Du métier d’imprimeur, Imprimalog est passé à un métier de services, de facilitateur d’actes d’achats. Mais, avec un outil de commande en ligne vieux de dix ans, des problèmes de compatibilité avec les logiciels les plus récents sont apparus. Les remarques des clients sur le manque d’adaptation de l'outil informatique de la société ont fini de décider la direction à passer un cap.

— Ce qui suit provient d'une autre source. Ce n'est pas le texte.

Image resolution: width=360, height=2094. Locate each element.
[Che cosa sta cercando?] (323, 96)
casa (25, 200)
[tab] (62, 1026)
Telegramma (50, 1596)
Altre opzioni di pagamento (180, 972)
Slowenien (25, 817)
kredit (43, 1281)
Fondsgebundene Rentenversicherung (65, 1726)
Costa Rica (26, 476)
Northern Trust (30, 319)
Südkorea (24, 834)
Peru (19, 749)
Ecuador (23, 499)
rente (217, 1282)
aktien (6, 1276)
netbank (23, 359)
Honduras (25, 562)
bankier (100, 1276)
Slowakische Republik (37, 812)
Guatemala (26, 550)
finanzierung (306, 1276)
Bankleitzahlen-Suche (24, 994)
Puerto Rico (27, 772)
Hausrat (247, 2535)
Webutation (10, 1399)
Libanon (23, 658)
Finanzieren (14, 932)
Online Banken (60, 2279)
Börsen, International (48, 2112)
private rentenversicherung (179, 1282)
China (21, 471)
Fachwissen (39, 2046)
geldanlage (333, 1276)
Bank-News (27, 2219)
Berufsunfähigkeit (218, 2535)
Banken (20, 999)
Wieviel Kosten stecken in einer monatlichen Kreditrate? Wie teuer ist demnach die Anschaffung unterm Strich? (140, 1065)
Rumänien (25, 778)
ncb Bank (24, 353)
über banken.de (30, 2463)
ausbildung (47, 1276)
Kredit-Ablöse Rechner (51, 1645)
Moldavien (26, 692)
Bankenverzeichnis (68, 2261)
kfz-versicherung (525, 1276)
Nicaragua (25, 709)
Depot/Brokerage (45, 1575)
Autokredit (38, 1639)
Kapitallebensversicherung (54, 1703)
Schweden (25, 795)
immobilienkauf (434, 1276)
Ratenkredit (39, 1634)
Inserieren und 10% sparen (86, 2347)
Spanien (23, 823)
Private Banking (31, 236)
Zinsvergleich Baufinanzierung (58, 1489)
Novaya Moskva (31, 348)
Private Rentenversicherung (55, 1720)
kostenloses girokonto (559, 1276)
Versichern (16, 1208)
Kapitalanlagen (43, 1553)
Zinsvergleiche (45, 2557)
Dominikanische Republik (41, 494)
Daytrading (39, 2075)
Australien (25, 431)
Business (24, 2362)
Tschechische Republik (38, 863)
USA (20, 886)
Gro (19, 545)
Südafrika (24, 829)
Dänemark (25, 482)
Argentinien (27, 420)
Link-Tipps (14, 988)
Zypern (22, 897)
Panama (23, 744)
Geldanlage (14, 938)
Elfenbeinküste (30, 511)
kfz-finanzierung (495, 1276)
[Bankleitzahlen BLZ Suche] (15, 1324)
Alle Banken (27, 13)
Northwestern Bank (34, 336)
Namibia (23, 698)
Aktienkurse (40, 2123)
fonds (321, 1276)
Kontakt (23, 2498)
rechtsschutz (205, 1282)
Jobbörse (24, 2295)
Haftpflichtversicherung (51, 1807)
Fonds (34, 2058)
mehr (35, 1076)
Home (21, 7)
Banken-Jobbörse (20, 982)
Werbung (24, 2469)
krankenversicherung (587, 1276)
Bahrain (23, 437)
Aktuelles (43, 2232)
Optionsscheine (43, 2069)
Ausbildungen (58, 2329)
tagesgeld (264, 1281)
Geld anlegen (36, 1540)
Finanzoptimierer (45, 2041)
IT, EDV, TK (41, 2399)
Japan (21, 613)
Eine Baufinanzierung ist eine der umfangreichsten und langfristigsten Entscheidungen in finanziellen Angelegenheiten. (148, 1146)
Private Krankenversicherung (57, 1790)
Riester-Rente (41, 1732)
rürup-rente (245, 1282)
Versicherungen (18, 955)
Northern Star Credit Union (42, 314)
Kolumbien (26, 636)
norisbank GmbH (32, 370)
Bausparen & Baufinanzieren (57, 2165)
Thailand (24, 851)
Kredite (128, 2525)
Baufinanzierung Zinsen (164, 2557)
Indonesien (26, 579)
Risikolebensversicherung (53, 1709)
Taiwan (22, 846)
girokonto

Refonte complète de l’outil
"Nous avions différents problèmes à résoudre comme de donner à nos clients la possibilité du paiement à la commande ou encore d’optimiser nos fichiers clients sous format Pdf afin d’obtenir une meilleure exploitation en matière de production. En regardant les sites existants, je suis arrivé à la conclusion de la nécessité d’une plateforme innovante, c’est pourquoi j’ai contacté l’agence d’innovation régionale Seinari", explique le dirigeant. Avec l'aide de l'agence d'innovation régionale, l'entreprise a ainsi pu monter un cahier des charges financé à 80% par une subvention. Au final, un document d’une trentaine de pages a permis de définir l’ergonomie du site et sa partie data. Seinari a également aidé Benoit Wattel à entrer en contact avec BPI France pour l’obtention d’un prêt à taux zéro de 63.000€ destiné à mettre en place le nouvel outil. Un chantier effectué en deux parties avec d’abord le développement puis la migration des clients de l’ancien au nouveau système pour le second semestre 2015. Au final, le dossier représente 130.000€ HT pour l’entreprise. "Mais, c’est un effort essentiel qui va nous permettre de rester compétitifs et qui s’intègre dans notre stratégie d’amélioration continue", s'enthousiasme le dirigeant.